BİR YOL HİKAYESİ

Bir yere varmak zorunda olmadığın bir yolculuksa hayat. Neden bu dramanın  içinde dolanıp durur insan.

Tek uzaklığın kalbinle zihnin arasındaki mesafe olduğunu anlamadan yürür yolları, yorarsın bedenini avare.

İnsanın içindeki yaman çelişki, gitmekle kalmak gibi. Bir parçan kalk gidelim derken öbürü otur oturduğun yere diyor.
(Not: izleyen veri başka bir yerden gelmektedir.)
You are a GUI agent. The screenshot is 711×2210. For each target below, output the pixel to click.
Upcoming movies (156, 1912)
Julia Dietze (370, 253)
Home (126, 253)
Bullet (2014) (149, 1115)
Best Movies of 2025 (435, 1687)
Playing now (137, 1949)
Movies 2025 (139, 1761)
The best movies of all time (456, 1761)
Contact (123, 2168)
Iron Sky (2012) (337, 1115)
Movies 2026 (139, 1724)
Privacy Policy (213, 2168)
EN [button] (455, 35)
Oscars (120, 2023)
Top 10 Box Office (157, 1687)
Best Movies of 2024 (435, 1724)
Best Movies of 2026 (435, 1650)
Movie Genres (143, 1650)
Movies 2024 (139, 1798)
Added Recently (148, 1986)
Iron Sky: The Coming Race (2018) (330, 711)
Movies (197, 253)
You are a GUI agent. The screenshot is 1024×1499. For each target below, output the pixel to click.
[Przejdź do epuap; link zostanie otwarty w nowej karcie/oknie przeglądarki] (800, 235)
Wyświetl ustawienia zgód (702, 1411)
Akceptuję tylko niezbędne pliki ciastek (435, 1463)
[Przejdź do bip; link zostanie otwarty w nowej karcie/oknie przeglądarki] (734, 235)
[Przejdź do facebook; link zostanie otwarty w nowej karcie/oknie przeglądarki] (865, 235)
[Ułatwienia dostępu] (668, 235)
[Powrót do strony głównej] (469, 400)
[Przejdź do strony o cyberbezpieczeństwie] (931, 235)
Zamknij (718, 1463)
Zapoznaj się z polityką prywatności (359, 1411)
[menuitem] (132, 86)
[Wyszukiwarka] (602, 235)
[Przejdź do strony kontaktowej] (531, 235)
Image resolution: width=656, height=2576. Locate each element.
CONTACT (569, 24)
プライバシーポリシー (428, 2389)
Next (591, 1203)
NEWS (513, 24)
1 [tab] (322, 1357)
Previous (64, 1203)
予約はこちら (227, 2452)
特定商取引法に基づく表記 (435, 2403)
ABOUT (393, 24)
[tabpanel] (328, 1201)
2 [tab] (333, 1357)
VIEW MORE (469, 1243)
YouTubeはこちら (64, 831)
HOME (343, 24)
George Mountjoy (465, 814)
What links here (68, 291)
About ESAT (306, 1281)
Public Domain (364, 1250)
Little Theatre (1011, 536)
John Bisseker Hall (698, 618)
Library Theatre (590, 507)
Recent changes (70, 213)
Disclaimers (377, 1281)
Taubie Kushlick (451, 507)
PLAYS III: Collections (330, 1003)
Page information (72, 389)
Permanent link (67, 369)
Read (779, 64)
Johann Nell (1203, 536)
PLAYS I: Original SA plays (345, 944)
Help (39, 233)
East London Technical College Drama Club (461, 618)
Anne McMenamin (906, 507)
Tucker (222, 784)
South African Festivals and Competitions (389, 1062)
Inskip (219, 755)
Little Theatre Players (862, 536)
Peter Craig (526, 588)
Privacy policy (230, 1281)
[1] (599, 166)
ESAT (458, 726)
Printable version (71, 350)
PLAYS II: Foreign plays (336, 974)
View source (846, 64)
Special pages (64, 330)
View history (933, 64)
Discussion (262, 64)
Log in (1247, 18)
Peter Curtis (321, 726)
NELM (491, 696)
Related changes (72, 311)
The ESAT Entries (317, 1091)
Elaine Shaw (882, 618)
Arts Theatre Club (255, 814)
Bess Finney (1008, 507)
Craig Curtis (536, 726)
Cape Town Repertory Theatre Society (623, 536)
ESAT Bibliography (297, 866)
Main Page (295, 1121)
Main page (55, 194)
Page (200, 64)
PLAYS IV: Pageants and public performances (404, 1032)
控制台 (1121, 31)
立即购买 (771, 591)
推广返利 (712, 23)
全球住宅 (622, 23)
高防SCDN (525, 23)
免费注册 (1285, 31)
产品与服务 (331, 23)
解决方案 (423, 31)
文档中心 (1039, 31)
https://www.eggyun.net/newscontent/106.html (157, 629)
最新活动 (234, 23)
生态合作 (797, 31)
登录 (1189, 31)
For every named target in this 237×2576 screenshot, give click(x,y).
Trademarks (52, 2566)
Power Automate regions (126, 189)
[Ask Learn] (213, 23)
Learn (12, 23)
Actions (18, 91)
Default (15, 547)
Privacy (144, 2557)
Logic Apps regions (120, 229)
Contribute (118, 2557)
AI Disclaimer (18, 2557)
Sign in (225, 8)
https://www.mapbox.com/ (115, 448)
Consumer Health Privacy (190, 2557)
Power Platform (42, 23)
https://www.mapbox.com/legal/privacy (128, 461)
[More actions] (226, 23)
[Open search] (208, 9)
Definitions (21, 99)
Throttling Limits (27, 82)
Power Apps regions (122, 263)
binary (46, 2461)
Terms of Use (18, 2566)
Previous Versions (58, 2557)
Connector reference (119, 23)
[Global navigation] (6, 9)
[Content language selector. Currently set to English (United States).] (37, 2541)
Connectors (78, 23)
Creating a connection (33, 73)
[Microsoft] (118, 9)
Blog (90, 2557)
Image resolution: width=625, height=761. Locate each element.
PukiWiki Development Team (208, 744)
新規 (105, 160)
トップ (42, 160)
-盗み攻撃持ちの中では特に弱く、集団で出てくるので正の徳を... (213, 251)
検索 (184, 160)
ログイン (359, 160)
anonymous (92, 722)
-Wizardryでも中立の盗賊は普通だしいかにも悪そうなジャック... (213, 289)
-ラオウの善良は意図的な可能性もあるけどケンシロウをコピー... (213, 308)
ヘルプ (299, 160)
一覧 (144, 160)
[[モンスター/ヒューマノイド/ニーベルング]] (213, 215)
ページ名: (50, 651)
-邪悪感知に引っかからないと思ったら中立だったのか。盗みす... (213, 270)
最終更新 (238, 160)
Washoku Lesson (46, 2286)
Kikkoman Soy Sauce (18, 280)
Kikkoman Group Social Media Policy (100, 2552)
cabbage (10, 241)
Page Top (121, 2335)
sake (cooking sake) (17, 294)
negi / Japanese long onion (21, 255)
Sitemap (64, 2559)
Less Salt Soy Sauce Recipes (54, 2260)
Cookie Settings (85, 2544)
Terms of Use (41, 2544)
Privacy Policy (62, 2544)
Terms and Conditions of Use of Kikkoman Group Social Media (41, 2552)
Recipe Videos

Bir yanın diyor ki sen özgür bir kelebeksin, seçimler sana ait, sen yaratıyorsun hayatını, ışığını fark et ve bununla  dans et.

Diğer taraf bağımlı hissediyor insanlara , maddiyata, duygulara, düşüncelere, inançlara ve tutuyor da tutuyor, yaşamak varken yaşamamak pahasına.

Zihnimizle İdealize ettiğimiz hayatlar yaşamak istiyoruz ancak nafile bir çaba bu…

Derin bir nefes al ve bırak gitsin tuttuğun, tutunduğun ne varsa bırak ki gerçek sen çıkabilsin ortaya.

Hayatın getirdiği hediyeleri görebilmek için neler mümkün?